A different approach to improving the quality of expert testimony would be for judges to ask for advice when the esoteric nature of a case made evaluating what did or did not constitute junk testimony too difficult for a nonphysician, Dr. Foucar says. An organization like the CAP could offer this service if assured of liability immunity, and "if the judge says no immunity, you say, ’Our organization is not prepared financially to fight the trial lawyers. Call us back when you can give us liability immunity. Otherwise, forget it.’"

For now, given the lack of clarity, pathologists planning to participate in peer review processes would be well advised to check their insurance coverage to see if potential lawsuits for defamation or other issues would be covered, Bierig says.

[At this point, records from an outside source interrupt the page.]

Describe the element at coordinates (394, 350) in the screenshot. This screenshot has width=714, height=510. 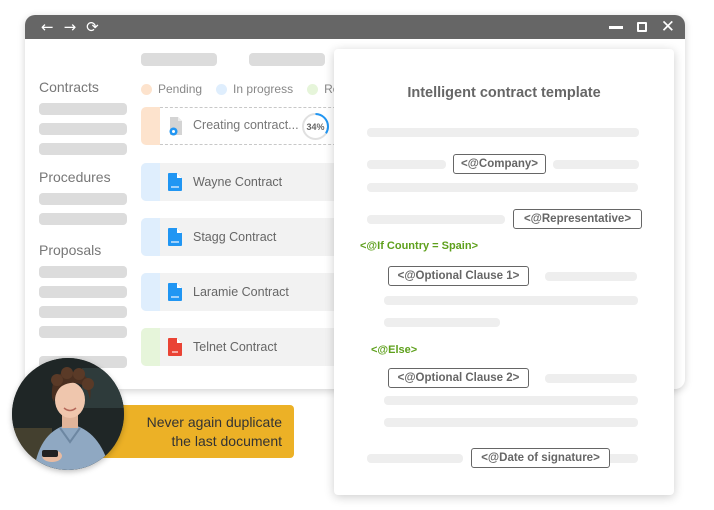
I see `else-condition-tag: <@Else>` at that location.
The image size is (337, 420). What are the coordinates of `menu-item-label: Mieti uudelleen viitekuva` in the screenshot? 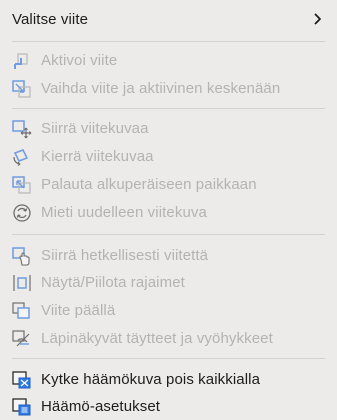 It's located at (124, 212).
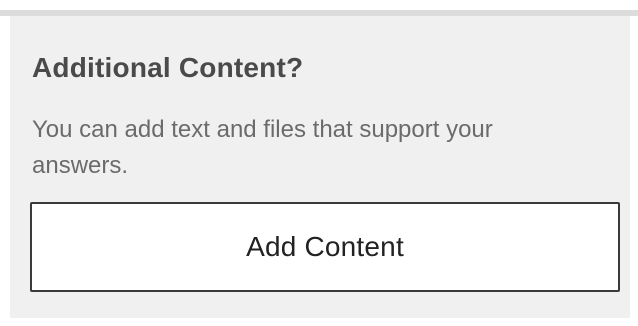 The image size is (638, 326). I want to click on add-content-button-label: Add Content, so click(325, 246).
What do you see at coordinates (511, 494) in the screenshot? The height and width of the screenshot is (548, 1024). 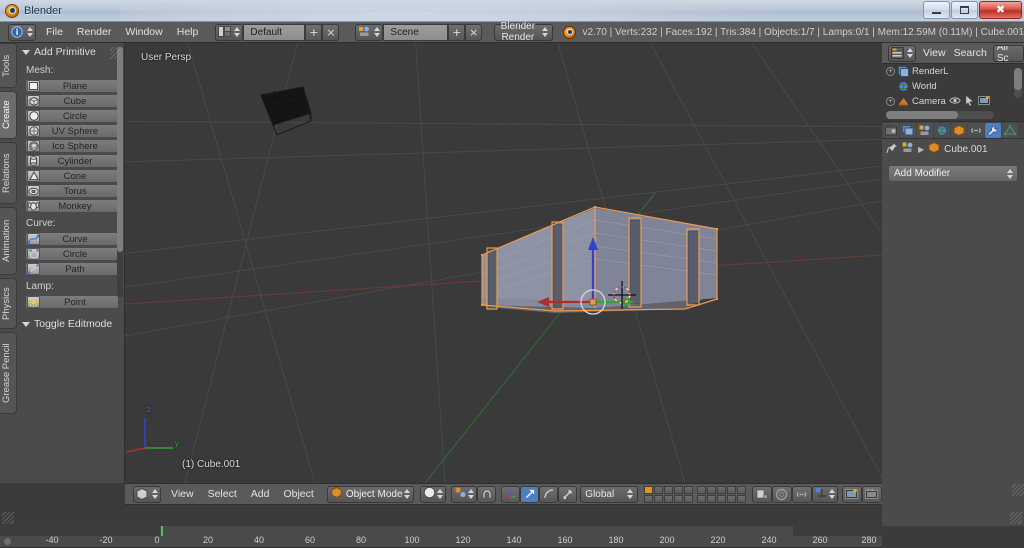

"If it isn’t, the physician is going to incur tremendous expenses" if a suit is brought, he says, unless the medical association steps up to the plate. "Are they going to indemnify you for all of your legal fees, and if so, what are the conditions of the indemnification?" he says.

"Bottom line, A, this practice is risky, and B, before you do it, you’d better make sure it’s covered by your insurance policy, or you’d better see what kind of indemnification you have from any medical society under whose auspices you conduct the peer review."


Ed Finkel is a writer in Evanston, Illinois.